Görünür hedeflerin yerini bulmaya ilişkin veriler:
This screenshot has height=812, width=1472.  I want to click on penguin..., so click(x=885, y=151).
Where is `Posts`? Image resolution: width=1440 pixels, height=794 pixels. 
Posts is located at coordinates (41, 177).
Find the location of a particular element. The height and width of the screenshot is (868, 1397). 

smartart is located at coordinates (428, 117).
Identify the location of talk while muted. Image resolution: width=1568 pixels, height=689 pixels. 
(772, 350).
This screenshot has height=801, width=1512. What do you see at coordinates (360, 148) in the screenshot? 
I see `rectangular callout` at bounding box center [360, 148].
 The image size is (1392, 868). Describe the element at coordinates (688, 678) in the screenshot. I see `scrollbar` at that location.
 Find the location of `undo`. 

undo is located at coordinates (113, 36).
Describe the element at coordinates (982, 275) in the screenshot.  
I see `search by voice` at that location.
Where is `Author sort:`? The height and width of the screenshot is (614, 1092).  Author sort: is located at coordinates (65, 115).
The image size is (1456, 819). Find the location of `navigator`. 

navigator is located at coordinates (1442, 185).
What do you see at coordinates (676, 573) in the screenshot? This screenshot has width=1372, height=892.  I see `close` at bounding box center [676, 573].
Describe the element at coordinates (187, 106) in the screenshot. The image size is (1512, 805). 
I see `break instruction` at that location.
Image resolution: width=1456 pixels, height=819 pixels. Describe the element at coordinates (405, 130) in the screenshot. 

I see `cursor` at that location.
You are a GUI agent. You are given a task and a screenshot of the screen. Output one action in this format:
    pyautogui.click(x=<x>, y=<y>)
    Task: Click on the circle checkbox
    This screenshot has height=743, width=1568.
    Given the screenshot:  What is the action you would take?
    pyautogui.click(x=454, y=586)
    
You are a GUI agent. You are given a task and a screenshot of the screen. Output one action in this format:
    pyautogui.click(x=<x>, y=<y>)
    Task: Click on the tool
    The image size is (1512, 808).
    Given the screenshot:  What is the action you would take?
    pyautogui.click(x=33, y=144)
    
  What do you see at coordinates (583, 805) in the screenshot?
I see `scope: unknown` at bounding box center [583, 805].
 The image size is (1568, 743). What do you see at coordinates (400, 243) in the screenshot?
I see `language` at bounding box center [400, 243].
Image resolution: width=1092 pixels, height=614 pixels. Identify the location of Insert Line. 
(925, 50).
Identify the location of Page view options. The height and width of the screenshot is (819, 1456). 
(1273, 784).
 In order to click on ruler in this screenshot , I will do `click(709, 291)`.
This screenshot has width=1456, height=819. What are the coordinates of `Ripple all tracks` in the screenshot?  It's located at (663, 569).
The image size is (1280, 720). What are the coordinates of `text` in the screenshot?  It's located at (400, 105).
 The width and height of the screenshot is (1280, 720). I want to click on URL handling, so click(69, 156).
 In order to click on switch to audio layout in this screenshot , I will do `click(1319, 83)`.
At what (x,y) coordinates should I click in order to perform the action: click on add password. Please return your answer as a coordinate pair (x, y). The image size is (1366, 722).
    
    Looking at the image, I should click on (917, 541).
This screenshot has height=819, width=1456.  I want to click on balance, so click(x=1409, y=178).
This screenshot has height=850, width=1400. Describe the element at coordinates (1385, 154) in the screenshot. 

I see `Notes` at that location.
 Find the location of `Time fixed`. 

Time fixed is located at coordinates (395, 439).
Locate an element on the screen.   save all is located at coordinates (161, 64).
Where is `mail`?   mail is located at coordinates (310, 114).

▸ Yönerge: Yukarıdaki verilerde "element" dizesini içeren satırların sayısını bulun; büyük-küçük harf ayrımı dikkate alınır. Lütfen yalnızca sayıyı yazın.

▸ Yazılı yanıt: 7